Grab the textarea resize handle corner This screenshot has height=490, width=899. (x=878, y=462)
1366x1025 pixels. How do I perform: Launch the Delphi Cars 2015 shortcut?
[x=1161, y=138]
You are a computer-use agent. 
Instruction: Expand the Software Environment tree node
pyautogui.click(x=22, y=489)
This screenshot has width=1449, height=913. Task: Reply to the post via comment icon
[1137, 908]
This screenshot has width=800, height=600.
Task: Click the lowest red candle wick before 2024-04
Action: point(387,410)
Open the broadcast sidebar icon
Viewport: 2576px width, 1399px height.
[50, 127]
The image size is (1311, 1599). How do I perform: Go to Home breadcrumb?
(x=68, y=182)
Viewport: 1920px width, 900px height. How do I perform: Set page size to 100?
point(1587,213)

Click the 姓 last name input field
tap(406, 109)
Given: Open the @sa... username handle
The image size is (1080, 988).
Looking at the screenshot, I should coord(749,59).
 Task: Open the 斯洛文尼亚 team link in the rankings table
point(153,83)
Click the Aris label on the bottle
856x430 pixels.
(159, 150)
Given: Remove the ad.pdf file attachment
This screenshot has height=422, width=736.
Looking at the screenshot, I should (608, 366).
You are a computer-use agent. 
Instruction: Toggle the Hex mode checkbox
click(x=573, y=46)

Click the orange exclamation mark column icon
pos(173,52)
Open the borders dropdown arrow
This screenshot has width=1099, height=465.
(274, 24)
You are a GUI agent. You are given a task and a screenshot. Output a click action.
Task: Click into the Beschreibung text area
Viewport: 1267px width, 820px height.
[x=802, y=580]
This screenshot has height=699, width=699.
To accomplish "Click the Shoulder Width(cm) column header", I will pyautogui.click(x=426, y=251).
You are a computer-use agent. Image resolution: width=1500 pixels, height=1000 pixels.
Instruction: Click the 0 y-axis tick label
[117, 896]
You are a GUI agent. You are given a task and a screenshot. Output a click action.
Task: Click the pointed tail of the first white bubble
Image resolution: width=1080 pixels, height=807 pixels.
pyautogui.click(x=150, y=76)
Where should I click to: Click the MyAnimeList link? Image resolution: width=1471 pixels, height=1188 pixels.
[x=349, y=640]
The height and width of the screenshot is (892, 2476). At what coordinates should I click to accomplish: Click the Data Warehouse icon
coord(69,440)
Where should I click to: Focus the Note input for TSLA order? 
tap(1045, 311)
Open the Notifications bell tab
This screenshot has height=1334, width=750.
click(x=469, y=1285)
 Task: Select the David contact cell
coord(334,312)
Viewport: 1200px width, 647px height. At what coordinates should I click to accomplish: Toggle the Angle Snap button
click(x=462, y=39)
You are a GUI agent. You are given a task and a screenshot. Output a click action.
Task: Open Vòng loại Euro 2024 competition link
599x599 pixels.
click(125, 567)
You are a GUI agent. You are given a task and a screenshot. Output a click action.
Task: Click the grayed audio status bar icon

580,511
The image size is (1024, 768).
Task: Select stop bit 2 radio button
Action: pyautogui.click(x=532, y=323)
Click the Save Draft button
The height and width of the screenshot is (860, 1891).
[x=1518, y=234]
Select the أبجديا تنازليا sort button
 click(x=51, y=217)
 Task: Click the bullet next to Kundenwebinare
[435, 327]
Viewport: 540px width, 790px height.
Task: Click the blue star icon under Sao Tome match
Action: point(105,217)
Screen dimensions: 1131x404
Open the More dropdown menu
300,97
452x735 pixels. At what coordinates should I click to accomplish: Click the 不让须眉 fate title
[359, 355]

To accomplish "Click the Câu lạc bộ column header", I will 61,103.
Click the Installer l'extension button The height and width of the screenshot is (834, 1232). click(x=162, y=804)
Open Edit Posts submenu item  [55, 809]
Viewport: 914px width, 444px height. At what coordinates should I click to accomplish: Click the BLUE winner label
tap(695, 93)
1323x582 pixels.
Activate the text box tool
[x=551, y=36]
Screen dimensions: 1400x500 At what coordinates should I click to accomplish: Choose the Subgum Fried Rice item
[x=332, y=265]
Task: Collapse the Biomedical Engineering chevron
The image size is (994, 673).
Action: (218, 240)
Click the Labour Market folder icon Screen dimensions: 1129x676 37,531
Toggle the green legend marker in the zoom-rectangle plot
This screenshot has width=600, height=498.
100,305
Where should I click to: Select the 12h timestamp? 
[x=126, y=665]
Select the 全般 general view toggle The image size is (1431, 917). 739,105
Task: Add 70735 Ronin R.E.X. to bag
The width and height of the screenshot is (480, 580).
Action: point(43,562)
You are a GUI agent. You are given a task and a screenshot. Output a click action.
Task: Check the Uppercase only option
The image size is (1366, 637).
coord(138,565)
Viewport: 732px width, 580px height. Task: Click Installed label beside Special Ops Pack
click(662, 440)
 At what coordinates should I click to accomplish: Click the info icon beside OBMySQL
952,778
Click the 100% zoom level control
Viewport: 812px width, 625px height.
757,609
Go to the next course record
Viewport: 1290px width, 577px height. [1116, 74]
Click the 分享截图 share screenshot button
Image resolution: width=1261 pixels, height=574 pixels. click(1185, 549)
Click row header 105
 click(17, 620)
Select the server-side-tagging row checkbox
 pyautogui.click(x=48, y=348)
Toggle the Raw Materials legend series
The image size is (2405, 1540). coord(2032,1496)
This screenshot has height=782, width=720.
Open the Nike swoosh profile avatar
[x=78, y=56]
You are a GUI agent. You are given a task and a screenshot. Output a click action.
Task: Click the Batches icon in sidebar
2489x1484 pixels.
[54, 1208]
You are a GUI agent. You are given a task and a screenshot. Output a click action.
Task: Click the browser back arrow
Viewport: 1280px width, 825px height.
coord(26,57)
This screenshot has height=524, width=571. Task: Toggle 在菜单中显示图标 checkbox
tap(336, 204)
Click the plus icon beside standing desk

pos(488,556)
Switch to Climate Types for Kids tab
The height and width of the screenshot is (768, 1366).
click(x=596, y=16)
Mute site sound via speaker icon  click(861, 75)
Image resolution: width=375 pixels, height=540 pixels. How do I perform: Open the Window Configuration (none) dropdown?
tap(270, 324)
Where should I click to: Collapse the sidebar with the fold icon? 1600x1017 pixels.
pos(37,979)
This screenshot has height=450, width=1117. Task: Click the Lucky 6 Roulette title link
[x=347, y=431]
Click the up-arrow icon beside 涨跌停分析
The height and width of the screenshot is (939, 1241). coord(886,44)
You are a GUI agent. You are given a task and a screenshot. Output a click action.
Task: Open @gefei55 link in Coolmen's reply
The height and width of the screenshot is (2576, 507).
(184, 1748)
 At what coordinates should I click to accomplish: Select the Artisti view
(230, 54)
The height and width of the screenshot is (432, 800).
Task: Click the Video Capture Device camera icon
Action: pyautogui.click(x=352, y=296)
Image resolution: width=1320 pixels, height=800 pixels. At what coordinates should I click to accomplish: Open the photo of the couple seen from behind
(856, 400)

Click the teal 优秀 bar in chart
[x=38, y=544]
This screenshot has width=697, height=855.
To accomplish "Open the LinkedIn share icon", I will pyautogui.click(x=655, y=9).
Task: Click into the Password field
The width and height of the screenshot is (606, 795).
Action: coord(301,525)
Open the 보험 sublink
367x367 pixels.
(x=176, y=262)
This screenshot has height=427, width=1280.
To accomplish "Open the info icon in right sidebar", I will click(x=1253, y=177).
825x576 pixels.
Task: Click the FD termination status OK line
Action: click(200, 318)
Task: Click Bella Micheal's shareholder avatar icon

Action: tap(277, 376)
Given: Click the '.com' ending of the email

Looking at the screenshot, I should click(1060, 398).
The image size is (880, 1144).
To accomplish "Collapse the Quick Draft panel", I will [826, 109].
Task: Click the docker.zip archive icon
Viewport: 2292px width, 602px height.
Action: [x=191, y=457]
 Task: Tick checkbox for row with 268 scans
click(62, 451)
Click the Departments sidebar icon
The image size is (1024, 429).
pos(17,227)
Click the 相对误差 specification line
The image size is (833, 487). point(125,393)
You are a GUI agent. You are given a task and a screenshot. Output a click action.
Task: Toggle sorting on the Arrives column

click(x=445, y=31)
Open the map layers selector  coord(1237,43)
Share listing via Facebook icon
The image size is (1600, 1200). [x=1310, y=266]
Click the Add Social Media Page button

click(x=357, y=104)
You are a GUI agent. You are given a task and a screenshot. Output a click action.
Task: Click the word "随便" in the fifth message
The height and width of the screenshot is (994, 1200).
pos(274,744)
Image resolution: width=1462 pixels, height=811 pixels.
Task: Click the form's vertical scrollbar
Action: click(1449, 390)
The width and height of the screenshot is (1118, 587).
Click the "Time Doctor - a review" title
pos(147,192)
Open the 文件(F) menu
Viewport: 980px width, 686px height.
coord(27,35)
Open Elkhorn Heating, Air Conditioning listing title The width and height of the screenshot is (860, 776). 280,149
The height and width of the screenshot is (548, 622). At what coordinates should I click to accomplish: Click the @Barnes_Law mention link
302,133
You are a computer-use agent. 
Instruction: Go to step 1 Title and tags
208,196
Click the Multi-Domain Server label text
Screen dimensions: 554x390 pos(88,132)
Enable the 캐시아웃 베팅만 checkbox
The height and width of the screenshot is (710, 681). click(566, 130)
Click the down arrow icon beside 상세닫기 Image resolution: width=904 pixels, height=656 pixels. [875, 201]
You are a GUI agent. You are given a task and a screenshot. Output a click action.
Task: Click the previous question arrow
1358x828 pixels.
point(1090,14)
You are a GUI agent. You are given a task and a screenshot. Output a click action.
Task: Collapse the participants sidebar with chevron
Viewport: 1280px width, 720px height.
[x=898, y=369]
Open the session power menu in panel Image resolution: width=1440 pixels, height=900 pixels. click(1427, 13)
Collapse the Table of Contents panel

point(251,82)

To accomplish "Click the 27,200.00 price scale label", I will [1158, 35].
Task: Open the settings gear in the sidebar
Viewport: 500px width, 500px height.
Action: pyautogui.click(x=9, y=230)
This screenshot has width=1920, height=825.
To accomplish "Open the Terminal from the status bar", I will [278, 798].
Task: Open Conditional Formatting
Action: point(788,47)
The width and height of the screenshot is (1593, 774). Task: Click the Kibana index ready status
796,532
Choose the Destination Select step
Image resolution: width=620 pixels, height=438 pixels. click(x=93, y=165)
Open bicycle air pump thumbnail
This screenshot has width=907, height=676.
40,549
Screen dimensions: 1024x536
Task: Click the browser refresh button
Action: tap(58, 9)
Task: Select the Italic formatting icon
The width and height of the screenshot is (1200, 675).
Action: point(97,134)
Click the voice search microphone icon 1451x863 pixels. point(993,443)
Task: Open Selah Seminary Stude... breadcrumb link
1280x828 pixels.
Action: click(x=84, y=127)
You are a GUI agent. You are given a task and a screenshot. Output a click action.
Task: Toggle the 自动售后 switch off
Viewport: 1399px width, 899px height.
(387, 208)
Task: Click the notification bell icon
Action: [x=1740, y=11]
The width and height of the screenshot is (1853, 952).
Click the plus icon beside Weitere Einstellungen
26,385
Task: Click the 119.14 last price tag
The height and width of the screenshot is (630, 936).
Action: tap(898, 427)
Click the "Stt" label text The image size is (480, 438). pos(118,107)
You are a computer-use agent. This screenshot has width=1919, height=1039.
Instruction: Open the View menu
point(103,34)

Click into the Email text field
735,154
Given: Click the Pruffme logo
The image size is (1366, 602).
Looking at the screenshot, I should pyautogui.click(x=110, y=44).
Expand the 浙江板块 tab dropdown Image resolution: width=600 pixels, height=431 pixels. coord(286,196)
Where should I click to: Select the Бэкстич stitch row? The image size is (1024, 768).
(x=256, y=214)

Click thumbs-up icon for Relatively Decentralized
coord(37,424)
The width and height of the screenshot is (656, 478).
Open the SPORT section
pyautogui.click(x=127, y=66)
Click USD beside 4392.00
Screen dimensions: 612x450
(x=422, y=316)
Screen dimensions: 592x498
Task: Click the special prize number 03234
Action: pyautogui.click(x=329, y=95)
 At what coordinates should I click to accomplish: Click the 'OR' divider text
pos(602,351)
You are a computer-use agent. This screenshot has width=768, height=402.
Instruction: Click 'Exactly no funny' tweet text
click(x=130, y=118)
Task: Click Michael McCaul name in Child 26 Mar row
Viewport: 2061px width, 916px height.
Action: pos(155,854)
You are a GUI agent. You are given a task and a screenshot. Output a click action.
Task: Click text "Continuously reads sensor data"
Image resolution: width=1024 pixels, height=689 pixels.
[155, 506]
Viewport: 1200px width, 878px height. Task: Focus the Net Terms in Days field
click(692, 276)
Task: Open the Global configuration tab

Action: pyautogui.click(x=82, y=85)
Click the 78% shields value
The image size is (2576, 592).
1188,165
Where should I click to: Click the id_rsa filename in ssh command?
────
Problem statement ->
Check each line of the listing above for the string "handle" and return those that contain it.

Result of this task ->
Grab the textarea resize handle corner This screenshot has height=490, width=899. (x=878, y=462)
Given: Open the @sa... username handle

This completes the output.